И вскоре после того оскорбленная гордость побуждает его совершить то самое преступление, которое он с таким негодованием отрицал за собой. Его не останавливают ни любовь к отчизне, ни мысль о согражданах. Мать, которую он всю свою жизнь боготворил, и жена, которую он всегда любил и чтил, вот те силы, о которые сламывается его жажда мести. Но он знает хорошо, что принося в жертву на алтарь семьи свою ненависть, он приносит в жертву самого себя, так как вольски не простят ему, что выдавши им Рим, он теперь их триумф выдает Риму. И он гибнет, сраженный долго накапливавшейся завистью Авфидия, которая может проявить себя теперь, в силу гнева обманутых вольсков.
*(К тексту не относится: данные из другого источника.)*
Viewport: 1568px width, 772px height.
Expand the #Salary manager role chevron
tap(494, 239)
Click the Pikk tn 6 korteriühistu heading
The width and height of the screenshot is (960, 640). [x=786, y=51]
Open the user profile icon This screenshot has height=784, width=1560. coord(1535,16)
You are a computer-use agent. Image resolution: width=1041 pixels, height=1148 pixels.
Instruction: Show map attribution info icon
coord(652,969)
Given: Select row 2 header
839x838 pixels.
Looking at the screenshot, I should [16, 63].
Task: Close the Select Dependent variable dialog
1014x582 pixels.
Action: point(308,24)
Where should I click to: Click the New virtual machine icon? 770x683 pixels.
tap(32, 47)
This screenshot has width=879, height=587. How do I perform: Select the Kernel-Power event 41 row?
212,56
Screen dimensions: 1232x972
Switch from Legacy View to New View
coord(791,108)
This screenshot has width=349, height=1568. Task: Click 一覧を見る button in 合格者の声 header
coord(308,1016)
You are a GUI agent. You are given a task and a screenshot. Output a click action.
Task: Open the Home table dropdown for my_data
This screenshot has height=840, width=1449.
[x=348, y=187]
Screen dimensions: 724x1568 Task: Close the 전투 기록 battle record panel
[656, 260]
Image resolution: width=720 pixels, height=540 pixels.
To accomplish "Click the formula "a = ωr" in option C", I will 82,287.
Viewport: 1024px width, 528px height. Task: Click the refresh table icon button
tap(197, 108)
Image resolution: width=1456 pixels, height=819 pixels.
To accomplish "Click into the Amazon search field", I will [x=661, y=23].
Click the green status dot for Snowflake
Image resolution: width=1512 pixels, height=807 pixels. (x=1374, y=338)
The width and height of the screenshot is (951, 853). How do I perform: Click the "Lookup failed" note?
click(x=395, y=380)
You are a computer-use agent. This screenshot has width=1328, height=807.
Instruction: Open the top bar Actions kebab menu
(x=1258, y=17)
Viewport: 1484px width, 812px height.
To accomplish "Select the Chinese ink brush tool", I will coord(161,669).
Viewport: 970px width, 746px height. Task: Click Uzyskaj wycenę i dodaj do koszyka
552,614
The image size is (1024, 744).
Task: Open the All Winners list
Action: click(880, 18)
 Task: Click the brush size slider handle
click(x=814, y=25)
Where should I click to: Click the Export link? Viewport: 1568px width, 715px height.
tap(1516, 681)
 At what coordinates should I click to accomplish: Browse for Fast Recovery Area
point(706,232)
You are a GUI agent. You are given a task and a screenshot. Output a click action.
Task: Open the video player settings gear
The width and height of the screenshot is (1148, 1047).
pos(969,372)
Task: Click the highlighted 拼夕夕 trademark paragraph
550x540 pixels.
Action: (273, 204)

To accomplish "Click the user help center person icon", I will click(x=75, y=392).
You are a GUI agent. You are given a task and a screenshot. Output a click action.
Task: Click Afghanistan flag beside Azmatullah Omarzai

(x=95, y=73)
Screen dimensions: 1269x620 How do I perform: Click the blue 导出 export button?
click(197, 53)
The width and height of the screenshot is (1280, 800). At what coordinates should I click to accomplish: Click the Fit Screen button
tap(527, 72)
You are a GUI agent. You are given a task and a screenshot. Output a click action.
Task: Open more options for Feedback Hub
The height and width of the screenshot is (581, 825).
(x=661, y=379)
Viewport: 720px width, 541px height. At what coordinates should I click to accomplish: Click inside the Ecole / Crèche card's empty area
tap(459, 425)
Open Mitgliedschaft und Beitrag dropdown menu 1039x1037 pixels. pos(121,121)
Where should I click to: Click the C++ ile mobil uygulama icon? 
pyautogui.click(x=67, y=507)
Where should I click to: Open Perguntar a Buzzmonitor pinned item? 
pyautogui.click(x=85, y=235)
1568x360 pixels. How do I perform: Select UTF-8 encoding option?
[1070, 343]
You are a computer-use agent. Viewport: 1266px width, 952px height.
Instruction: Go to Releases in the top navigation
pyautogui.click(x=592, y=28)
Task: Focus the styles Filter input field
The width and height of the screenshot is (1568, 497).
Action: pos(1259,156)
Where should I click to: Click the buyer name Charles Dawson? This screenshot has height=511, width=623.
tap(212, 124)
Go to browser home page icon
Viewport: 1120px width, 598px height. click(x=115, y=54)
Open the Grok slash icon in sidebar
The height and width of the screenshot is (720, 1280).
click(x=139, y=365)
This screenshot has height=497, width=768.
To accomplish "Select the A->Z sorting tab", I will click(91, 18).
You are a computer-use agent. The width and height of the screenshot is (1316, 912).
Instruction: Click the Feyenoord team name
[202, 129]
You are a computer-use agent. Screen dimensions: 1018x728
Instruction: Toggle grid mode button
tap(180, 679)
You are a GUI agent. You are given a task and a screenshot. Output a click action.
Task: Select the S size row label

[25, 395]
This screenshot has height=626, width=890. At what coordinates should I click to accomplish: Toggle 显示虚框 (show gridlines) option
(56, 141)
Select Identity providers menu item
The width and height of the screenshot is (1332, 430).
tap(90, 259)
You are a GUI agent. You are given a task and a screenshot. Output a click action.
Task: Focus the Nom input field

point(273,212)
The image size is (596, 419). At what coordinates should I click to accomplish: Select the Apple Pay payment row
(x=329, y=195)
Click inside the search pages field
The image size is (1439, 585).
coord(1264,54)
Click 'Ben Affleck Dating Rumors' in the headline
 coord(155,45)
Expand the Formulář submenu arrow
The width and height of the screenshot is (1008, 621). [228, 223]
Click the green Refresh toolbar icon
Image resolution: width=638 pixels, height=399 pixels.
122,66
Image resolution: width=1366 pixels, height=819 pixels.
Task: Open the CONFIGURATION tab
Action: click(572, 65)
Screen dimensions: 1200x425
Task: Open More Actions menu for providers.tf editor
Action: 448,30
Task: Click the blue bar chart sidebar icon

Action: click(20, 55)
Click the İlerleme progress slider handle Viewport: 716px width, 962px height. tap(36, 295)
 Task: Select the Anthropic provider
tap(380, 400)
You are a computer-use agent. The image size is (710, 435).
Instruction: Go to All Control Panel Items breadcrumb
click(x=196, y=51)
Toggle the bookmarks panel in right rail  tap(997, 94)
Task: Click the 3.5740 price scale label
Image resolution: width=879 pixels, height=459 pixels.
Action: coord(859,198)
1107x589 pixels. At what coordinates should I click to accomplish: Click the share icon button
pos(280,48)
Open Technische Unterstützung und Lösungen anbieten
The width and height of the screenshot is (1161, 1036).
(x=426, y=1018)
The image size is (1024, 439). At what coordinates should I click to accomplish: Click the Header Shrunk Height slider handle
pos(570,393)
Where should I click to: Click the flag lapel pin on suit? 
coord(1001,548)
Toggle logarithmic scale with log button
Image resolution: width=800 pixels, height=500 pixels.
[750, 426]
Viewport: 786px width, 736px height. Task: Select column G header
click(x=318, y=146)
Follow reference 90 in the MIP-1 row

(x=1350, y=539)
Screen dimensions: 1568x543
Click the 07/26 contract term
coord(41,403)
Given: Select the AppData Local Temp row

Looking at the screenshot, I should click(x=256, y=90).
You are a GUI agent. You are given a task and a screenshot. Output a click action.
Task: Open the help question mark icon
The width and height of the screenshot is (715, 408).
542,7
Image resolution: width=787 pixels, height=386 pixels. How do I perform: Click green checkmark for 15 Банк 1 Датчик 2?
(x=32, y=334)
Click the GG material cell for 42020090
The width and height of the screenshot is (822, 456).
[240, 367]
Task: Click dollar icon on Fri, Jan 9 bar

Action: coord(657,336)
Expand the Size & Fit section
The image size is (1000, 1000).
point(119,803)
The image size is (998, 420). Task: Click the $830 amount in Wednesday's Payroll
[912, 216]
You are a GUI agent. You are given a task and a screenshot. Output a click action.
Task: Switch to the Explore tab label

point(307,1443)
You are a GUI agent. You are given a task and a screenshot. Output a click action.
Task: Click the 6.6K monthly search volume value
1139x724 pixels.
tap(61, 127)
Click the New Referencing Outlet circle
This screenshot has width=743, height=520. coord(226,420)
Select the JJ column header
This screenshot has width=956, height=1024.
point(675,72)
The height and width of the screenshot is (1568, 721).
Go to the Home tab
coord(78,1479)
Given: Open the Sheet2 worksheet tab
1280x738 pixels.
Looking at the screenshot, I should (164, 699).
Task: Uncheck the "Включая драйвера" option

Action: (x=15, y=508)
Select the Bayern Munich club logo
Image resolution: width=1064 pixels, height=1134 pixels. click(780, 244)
Все эти главные характеры и все это логически построенное действие Шекспир нашел почти в законченной форме у Плутарха. От себя он прибавил личности трибунов, характер Менения, за исключением только басни о желудке и членах, и характер Виргилии, в сказании сводящийся чуть ли не к одному имени, тогда как Шекспир двумя-тремя штрихами создал из имевшихся у него данных женщину, прелесть которой заключается в кротости ее натуры. "Привет тебе, тихая красота!" - приветствует ее возвратившийся на родину Марций (II, 1), и это восклицание определяет ее вполне. Впрочем, некоторые из ее главных реплик, равно как и важнейшие реплики Волумнии, лишь переложены в стихи из прозы Плутарха, благодаря чему, конечно, у этих женщин и оказывается в жилах так много чистой римской крови.
В особенности Волумния - истинный тип римской матроны из эпохи республики. Она разработана с особым тщанием, и ее характер, богатый и энергический, не лишен в то же время и теневых сторон. В древнеримских сказаниях воину всегда отводится первое место, его матери - второе. Родство Волумнии с сыном сказывается во всем внешнем облике ее и во всех ее речах. Как женщина, она более склонна, чем он, пускать в ход или, по крайней мере, попускать притворство; но она не так упорно горда по темпераменту.
Первая мысль у нее может быть иезуитской, вторая стремительна:
Волумния. Сын мой, сын мой!
Ты прежде облекись во власть, а там уж
Изнашивай ее!
Кориолан. Пускай она
Износится!
Волумния. И без тревог всех этих
Ты мог всегда остаться тем, чем создан.
Зачем, не выждавши своей минуты,
Ты высказался весь перед врагом?
Кориолан. Пускай их перевешают!
Волумния. И даже
Сожгут потом!
И когда наступает решительный момент, она выступает перед трибунами не с большей умеренностью, а с совершенно такою же страстью к ругательствам, как и ее сын. Она бранится, как и он, и в ее репликах точно так же слышится удовлетворение, которое в этот период его жизни доставляла Шекспиру возможность браниться, или точнее, заставлять свои драматические фигуры облегчать свое сердце в ругательствах.